I agree about Leakkerneldeint. see neuron2.net

scharfis_brain
12th April 2005, 15:49
so you guys tell that kerneldeint does a better job in 'deinterlacing' telecined ntsct film or phase shifted pal film?

only do deinterlacing, if you EXACTLY know, what you are doing.

JohnG
12th April 2005, 16:20
Originally posted by scharfis_brain
so you guys tell that kerneldeint does a better job in 'deinterlacing' telecined ntsct film or phase shifted pal film?

only do deinterlacing, if you EXACTLY know, what you are doing.

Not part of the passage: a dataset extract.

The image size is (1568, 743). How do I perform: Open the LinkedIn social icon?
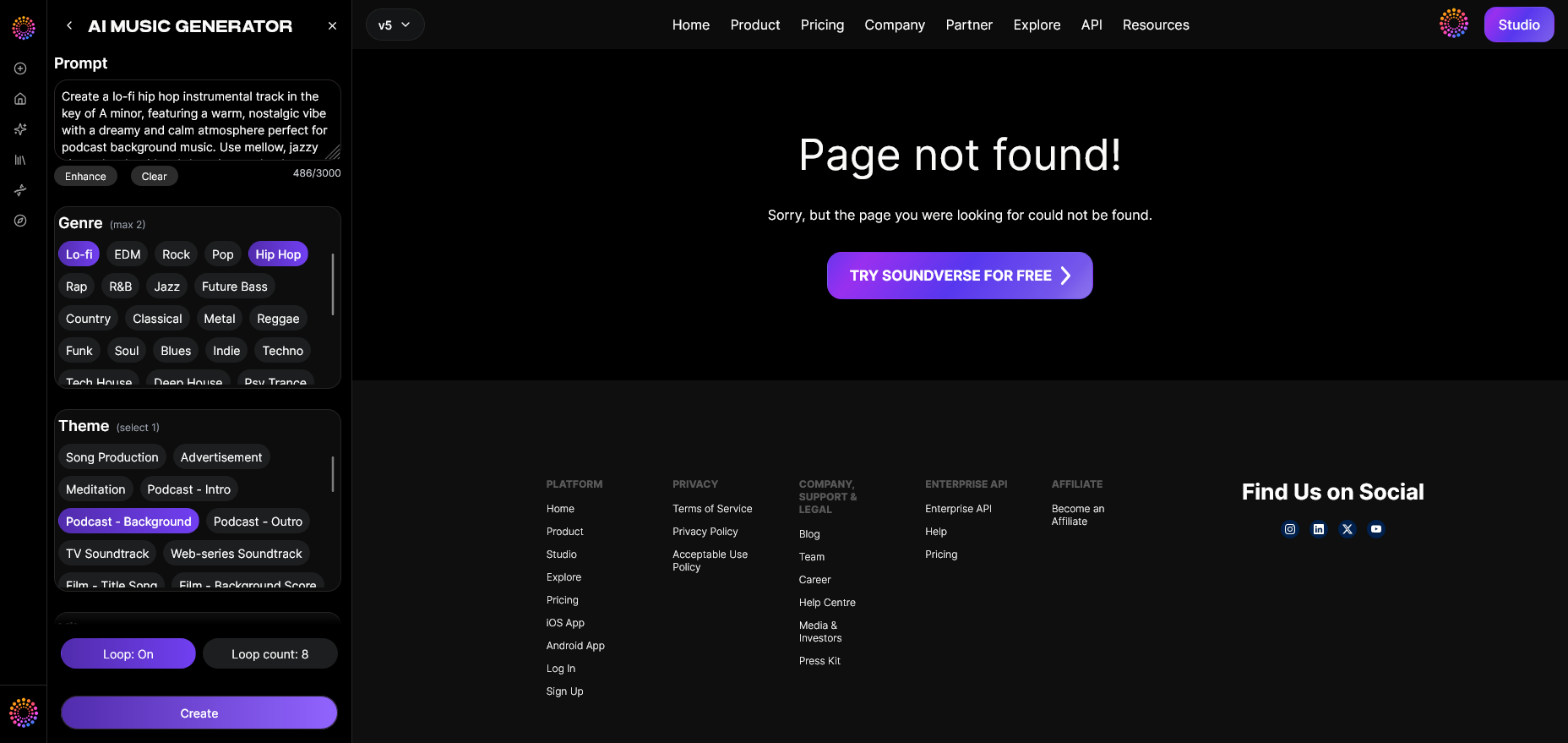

Of course the material has to be examined to determine what the best course would be. I didn't mean to imply that leakkerneldeint is the best solution for ALL interlaced film. Clearly it is not. But that is why I deferred to the avs forum.

mrslacker
12th April 2005, 17:27
Originally posted by scharfis_brain
so you guys tell that kerneldeint does a better job in 'deinterlacing' telecined ntsct film or phase shifted pal film?

I know very little about the selection of appropriate deinterlacers. My experience is based on my attempts to fix some bad editing in a TV series. I should have noted that! Sex and the City to be exact. Most of the material is 24p film, but around some scene changes, there are interlace frames. Editing done after converted to video? I don't know. Leakkerneldeint looked nicer than Fielddeinterlace with or without blending. That's all I know. I'm impressed with the theory of a 3D kernel for reduction of edge artifacts, and the combing detection described by the help html, but that's all. So, what do you think is appropriate for the situations you quoted? Educate me.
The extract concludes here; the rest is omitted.